To understand the CM-mediated therapeutic effects at molecular level, expression of apoptosis- and inflammation-related molecular markers in brain tissues was studied by PCR-based assay (Fig. 5). The GPC-CM group showed significantly reduced expression of the pro-apoptotic gene Bax compared with the control group. By contrast, expression levels of Bax in the ischemized tissue of the NPC-CM group were 2.4-times higher as compared with the intact brain tissue in contralateral cerebral hemisphere (IH) and the GPC-CM group; these differences were also significant. At the same time, no significant differences in Bcl2 expression were observed between the groups (Fig. 5A).
Vascular necrosis causes secondary damage to brain parenchyma due to the continuous inflammatory reaction accompanied by the elevated expression of Tnf gene. Infusion of GPC-CM specifically reduced Tnf expression in the affected brain parenchyma; the difference with the control was statistically significant. In addition, expression levels of the anti-inflammatory cytokine genes Il4, Il10 and Il13 were significantly elevated in the ischemized brain tissues of GPC-CM treated animals compared with the control group. By contrast, expression levels of Tnf, Il4, Il10 and Il13 in the ischemized brain tissues of NPC-CM treated animals were comparable with the control group (Fig. 5A). Expression levels of Il1b and Il6 in all groups were similar.

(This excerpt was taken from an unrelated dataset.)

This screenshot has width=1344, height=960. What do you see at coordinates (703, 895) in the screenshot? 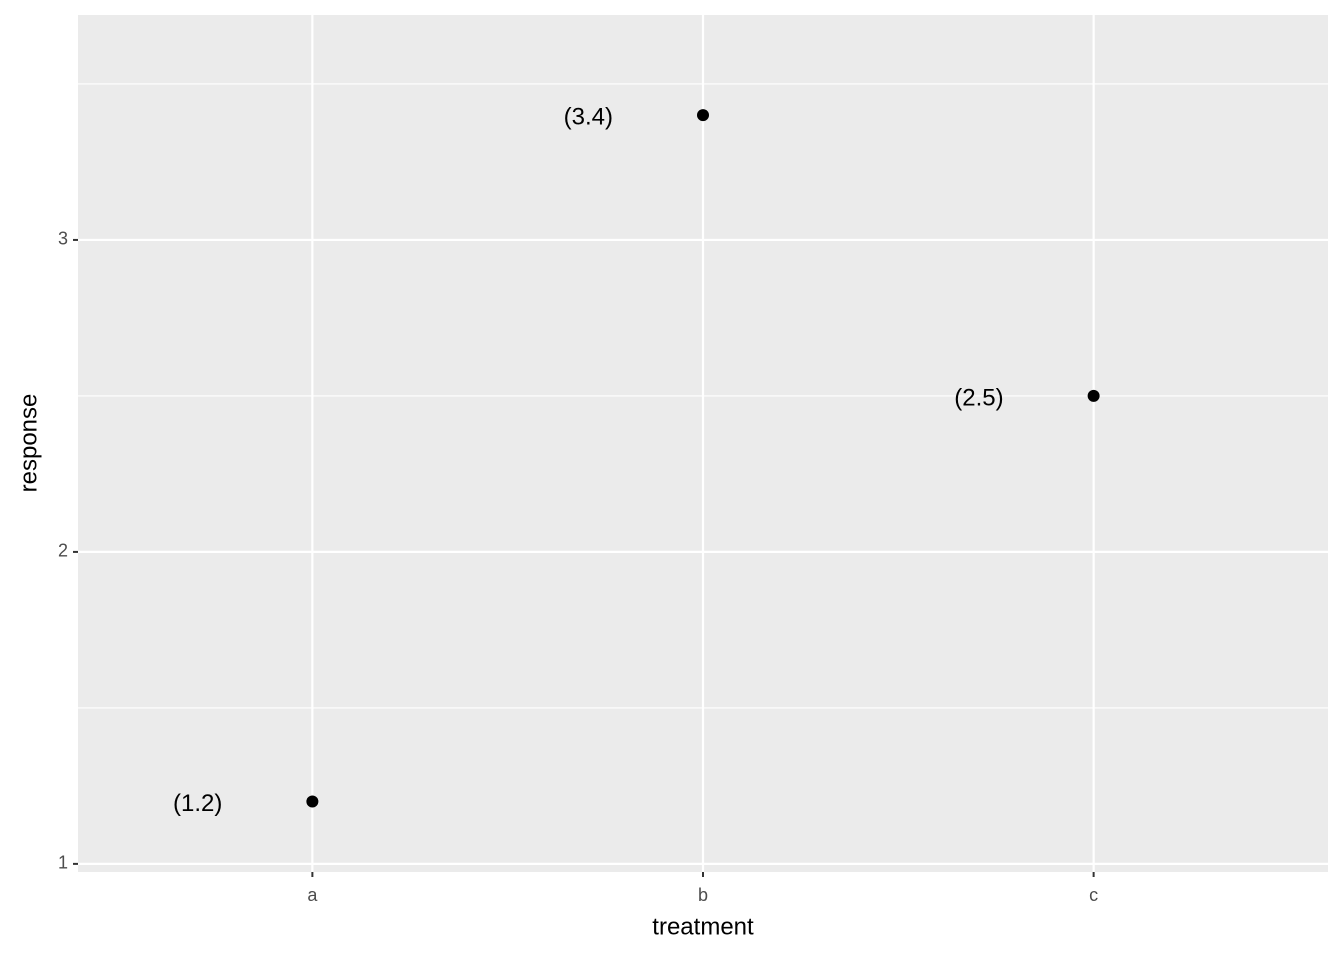
I see `x-tick-label: b` at bounding box center [703, 895].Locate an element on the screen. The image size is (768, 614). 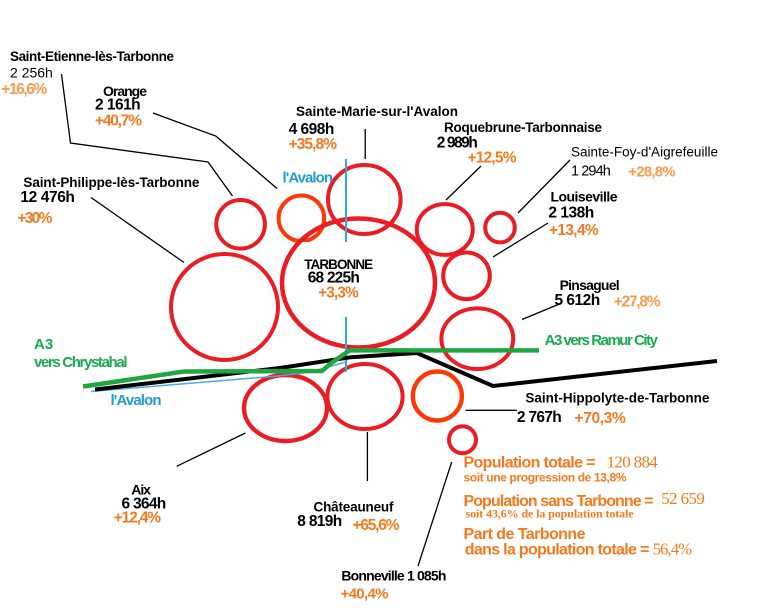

As demonstrated by histological study, the infusion of GPC-CM supported neoangiogenesis. The counts of newly formed perfused blood vessels in the ischemized brain tissues of GPC-CM treated animals were the highest; the difference with the control group was significant (p < 0.05, Fig. 5B, C).

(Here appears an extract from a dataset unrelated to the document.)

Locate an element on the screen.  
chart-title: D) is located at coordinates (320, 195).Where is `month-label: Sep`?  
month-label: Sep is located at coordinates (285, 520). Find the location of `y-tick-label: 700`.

CD68 is a cell surface glycoprotein highly expressed on phagocytic cells of the resident microglia and infiltrating monocytic macrophages. Accumulation of CD68 positive cells in the ischemized brain area was detected at the autopsy on day 30 p/i in all groups. However, this effect was significantly alleviated in GPC-CM treated animals, as the numbers of accumulated phagocytic cells were lower compared with other groups. No such alleviation was observed in the NPC-CM group where the counts of СD68 + cells in the damaged area were significantly higher (Fig. 5B, C).